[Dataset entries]
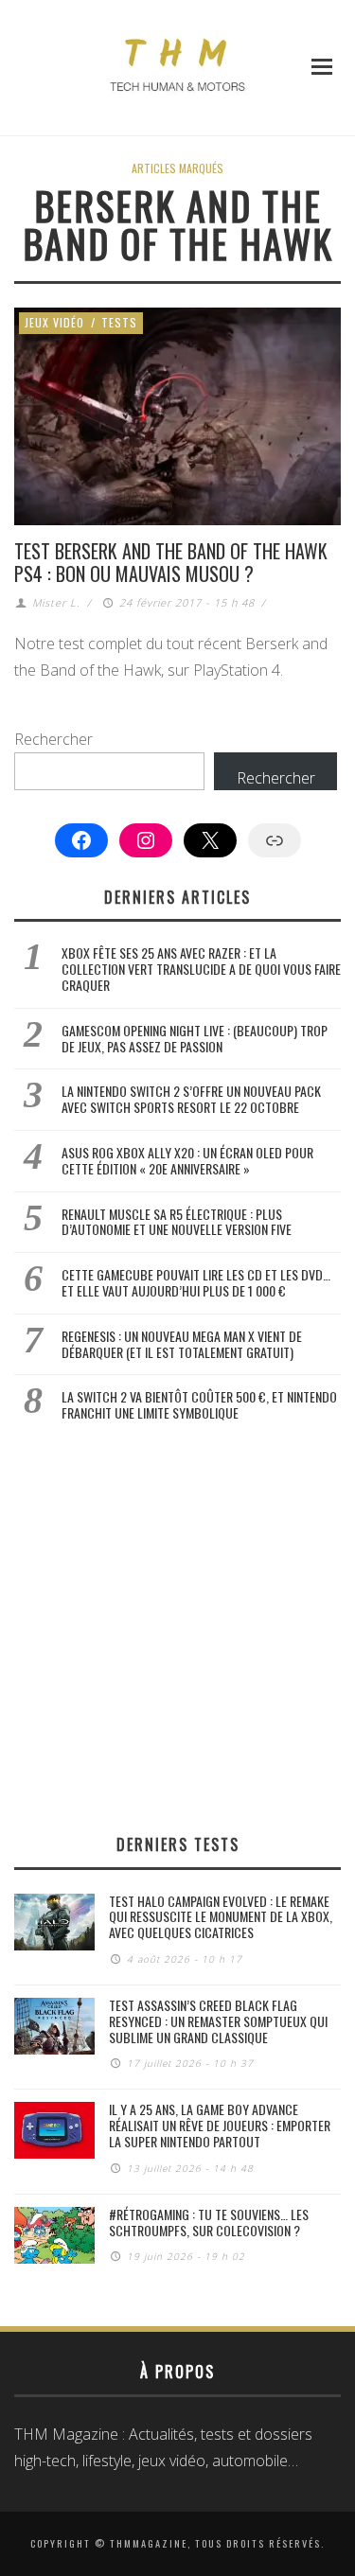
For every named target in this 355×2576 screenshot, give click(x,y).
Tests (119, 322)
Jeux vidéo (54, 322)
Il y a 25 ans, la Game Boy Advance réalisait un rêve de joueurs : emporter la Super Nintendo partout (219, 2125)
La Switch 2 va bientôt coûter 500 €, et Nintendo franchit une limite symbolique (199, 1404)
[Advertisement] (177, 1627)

---

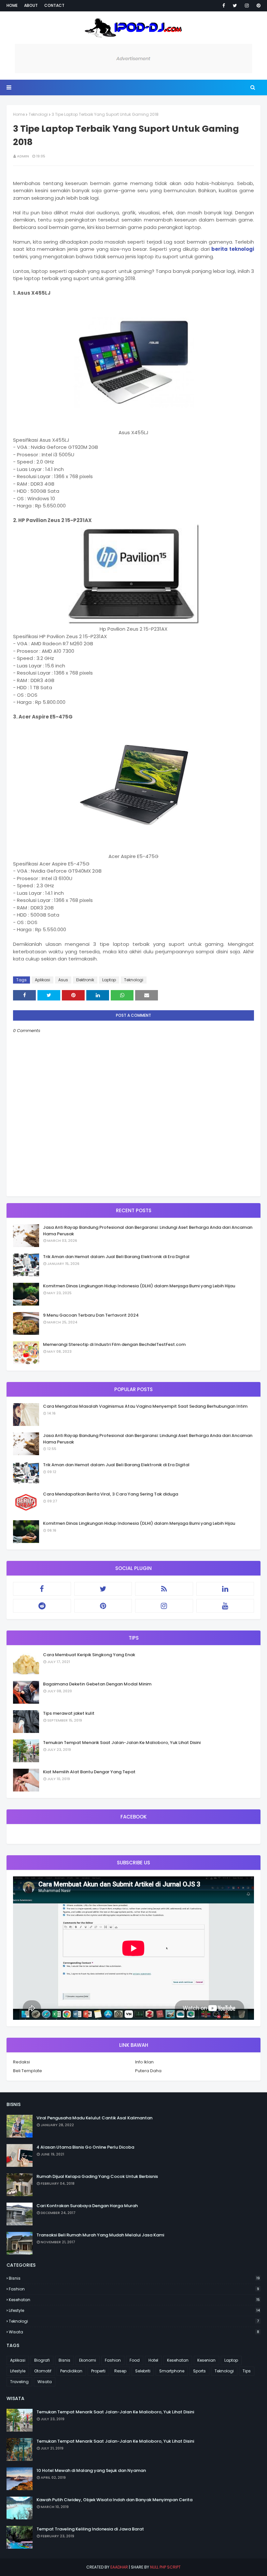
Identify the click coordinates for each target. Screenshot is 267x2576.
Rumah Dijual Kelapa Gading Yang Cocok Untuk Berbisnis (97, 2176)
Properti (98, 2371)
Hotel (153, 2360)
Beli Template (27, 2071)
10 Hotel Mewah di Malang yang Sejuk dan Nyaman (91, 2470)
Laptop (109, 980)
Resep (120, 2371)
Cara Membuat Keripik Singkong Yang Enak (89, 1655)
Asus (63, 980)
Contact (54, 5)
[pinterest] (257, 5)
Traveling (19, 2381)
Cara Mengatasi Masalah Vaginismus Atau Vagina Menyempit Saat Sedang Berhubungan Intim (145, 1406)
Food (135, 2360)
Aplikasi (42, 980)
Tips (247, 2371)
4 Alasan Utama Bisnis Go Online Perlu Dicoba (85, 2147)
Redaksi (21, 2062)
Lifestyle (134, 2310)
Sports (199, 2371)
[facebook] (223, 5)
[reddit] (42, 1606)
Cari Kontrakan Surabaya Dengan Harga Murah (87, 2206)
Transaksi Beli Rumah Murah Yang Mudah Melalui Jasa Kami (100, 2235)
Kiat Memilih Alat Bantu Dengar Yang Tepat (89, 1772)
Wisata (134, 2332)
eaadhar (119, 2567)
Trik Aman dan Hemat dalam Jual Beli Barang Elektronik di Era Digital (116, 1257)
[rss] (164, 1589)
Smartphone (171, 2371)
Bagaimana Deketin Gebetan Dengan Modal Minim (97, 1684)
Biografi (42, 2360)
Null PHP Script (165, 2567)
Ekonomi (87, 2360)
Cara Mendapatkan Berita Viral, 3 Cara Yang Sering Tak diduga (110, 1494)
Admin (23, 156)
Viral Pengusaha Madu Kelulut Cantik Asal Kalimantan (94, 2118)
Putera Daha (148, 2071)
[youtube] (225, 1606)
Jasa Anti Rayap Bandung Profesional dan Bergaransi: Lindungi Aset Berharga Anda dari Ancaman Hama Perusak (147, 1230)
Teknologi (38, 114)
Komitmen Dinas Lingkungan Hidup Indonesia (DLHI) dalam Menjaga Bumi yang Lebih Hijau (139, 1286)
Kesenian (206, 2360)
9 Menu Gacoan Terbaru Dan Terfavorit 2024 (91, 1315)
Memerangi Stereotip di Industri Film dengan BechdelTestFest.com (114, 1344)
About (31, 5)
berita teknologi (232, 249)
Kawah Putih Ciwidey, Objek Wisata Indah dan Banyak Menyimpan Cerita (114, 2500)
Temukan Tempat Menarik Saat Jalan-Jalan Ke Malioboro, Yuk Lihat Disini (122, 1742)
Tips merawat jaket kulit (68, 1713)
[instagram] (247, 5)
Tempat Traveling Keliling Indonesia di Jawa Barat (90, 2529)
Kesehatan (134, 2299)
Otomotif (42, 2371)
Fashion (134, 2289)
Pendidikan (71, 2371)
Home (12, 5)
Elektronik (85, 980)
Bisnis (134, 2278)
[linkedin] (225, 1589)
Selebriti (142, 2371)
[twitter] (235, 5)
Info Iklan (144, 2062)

# TASK
Your answer should be the lines above from the one containing "Smartphone (171, 2371)" through the one containing "Info Iklan (144, 2062)", copied exactly and with both ends kept.

# RESPONSE AREA
Smartphone (171, 2371)
Bagaimana Deketin Gebetan Dengan Modal Minim (97, 1684)
Biografi (42, 2360)
Null PHP Script (165, 2567)
Ekonomi (87, 2360)
Cara Mendapatkan Berita Viral, 3 Cara Yang Sering Tak diduga (110, 1494)
Admin (23, 156)
Viral Pengusaha Madu Kelulut Cantik Asal Kalimantan (94, 2118)
Putera Daha (148, 2071)
[youtube] (225, 1606)
Jasa Anti Rayap Bandung Profesional dan Bergaransi: Lindungi Aset Berharga Anda dari Ancaman Hama Perusak (147, 1230)
Teknologi (38, 114)
Komitmen Dinas Lingkungan Hidup Indonesia (DLHI) dalam Menjaga Bumi yang Lebih Hijau (139, 1286)
Kesenian (206, 2360)
9 Menu Gacoan Terbaru Dan Terfavorit 2024 (91, 1315)
Memerangi Stereotip di Industri Film dengan BechdelTestFest.com (114, 1344)
About (31, 5)
berita teknologi (232, 249)
Kawah Putih Ciwidey, Objek Wisata Indah dan Banyak Menyimpan Cerita (114, 2500)
Temukan Tempat Menarik Saat Jalan-Jalan Ke Malioboro, Yuk Lihat Disini (122, 1742)
Tips merawat jaket kulit (68, 1713)
[instagram] (247, 5)
Tempat Traveling Keliling Indonesia di Jawa Barat (90, 2529)
Kesehatan (134, 2299)
Otomotif (42, 2371)
Fashion (134, 2289)
Pendidikan (71, 2371)
Home (12, 5)
Elektronik (85, 980)
Bisnis (134, 2278)
[linkedin] (225, 1589)
Selebriti (142, 2371)
[twitter] (235, 5)
Info Iklan (144, 2062)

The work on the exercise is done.